Problem
Counting only the lines below that contain the word "icon", what is the total? Give it with no other words.

::::::::

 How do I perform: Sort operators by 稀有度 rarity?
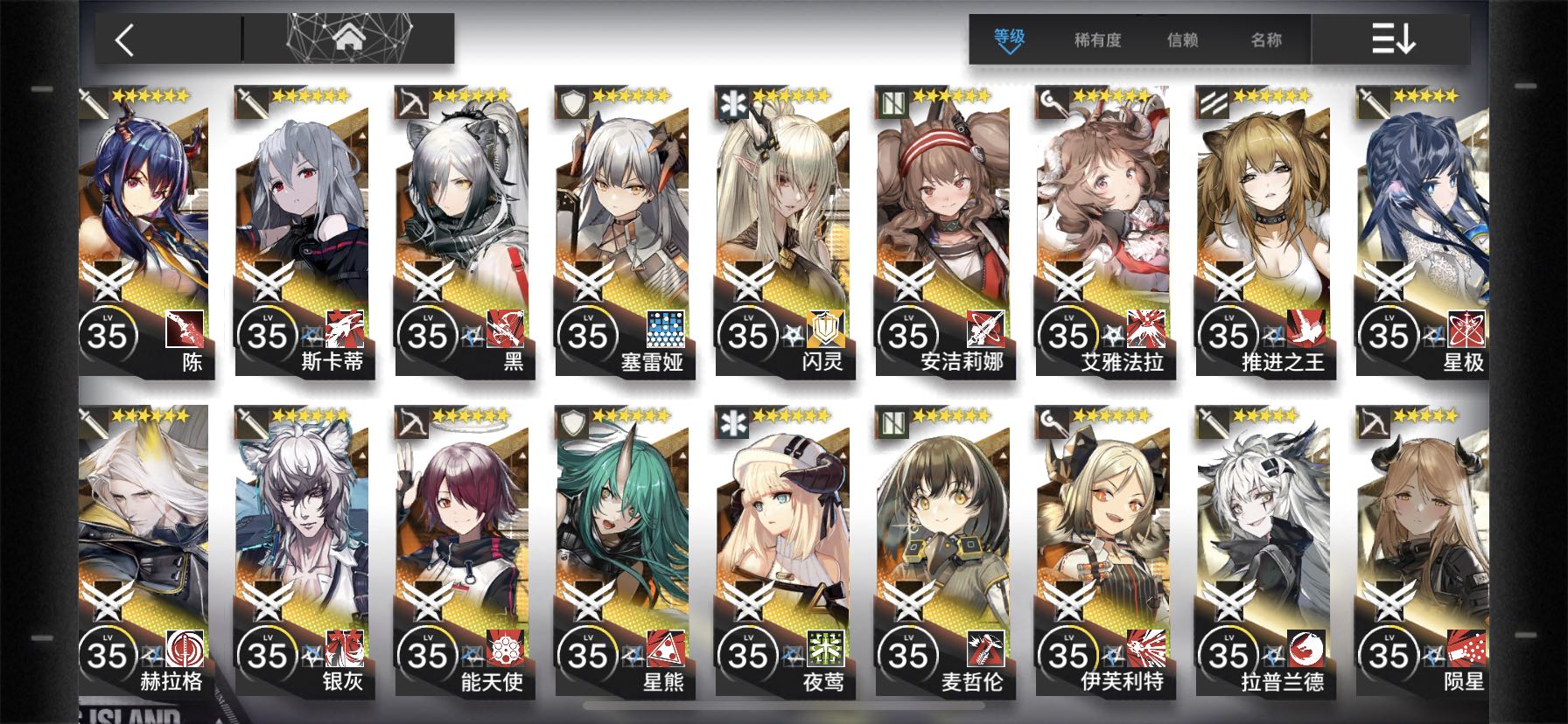[x=1097, y=40]
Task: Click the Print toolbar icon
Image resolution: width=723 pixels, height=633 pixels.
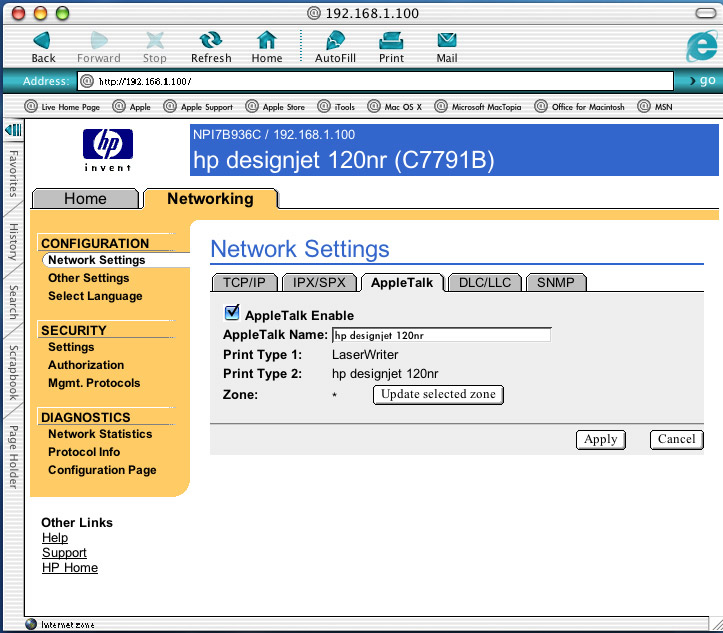Action: pos(391,41)
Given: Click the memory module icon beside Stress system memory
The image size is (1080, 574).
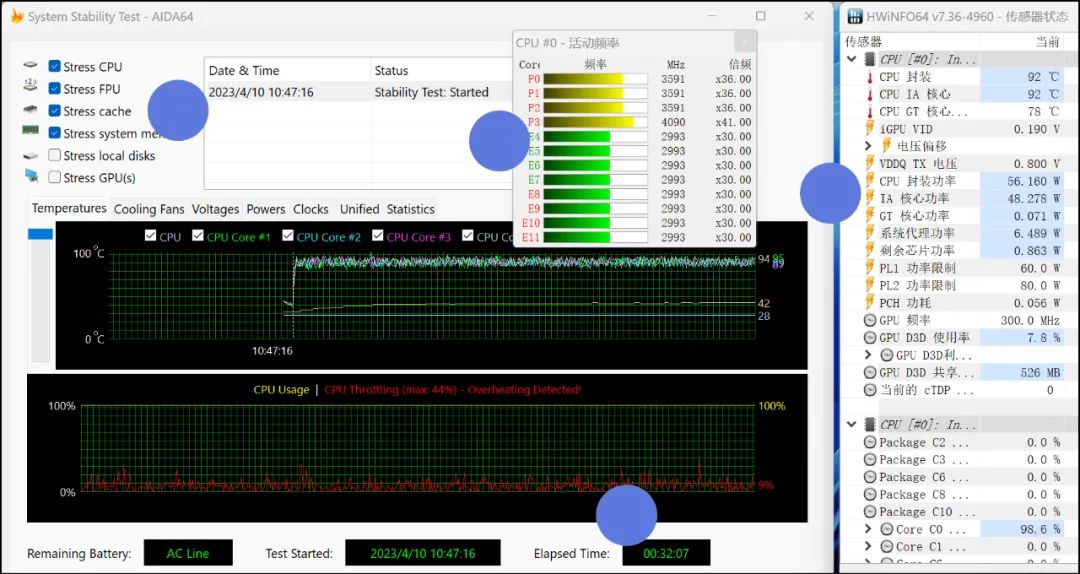Looking at the screenshot, I should pyautogui.click(x=31, y=132).

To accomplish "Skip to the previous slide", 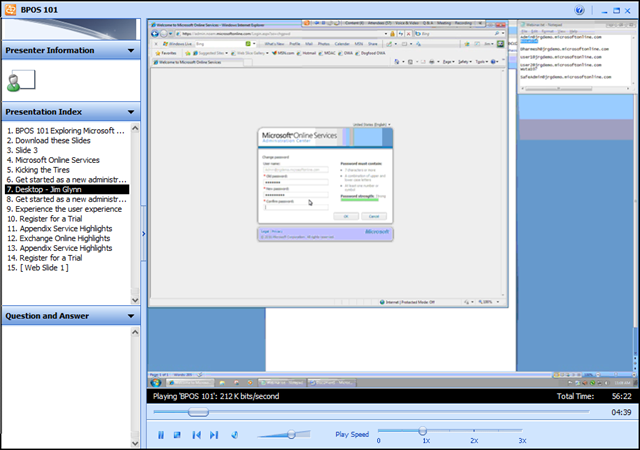I will pos(196,435).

::::::::

Exercise output
2